◆ Work to complete
Render the rows as a numbered list, omitting blank lines, beginning at the row that contains "Switch to the Uživatelé tab" and ending after the row that contains "Click Esteban Ocon's".

◆ Exercise materials
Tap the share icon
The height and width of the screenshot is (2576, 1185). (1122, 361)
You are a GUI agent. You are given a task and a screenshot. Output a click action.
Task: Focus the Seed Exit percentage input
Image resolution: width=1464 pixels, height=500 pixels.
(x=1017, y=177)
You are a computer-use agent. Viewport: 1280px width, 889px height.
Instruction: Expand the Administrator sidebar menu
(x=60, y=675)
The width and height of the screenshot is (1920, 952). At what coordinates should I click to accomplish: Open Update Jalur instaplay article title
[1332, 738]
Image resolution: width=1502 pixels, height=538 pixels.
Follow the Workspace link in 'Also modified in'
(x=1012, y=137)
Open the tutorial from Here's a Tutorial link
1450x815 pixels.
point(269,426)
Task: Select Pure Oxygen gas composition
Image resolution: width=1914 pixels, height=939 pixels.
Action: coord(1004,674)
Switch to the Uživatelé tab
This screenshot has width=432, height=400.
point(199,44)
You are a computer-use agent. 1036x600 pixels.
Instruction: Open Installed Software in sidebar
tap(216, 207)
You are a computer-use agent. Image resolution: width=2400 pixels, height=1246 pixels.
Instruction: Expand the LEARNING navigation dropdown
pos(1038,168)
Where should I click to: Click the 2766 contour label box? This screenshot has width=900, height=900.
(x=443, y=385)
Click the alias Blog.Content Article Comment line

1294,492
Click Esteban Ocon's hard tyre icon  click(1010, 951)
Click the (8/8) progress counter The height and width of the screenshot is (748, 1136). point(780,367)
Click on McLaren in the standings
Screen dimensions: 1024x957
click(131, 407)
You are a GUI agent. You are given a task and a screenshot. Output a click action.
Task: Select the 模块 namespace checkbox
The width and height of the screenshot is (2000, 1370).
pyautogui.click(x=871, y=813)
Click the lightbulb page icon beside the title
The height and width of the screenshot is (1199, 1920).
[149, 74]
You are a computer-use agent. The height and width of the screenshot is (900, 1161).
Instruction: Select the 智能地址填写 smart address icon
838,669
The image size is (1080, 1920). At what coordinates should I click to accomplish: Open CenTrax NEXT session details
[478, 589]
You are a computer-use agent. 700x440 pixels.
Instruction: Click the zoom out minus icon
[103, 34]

◆ Reply
1. Switch to the Uživatelé tab
2. This screenshot has width=432, height=400.
3. point(199,44)
4. You are a computer-use agent. 1036x600 pixels.
5. Instruction: Open Installed Software in sidebar
6. tap(216, 207)
7. You are a computer-use agent. Image resolution: width=2400 pixels, height=1246 pixels.
8. Instruction: Expand the LEARNING navigation dropdown
9. pos(1038,168)
10. Where should I click to: Click the 2766 contour label box? This screenshot has width=900, height=900.
11. (x=443, y=385)
12. Click the alias Blog.Content Article Comment line
13. 1294,492
14. Click Esteban Ocon's hard tyre icon  click(1010, 951)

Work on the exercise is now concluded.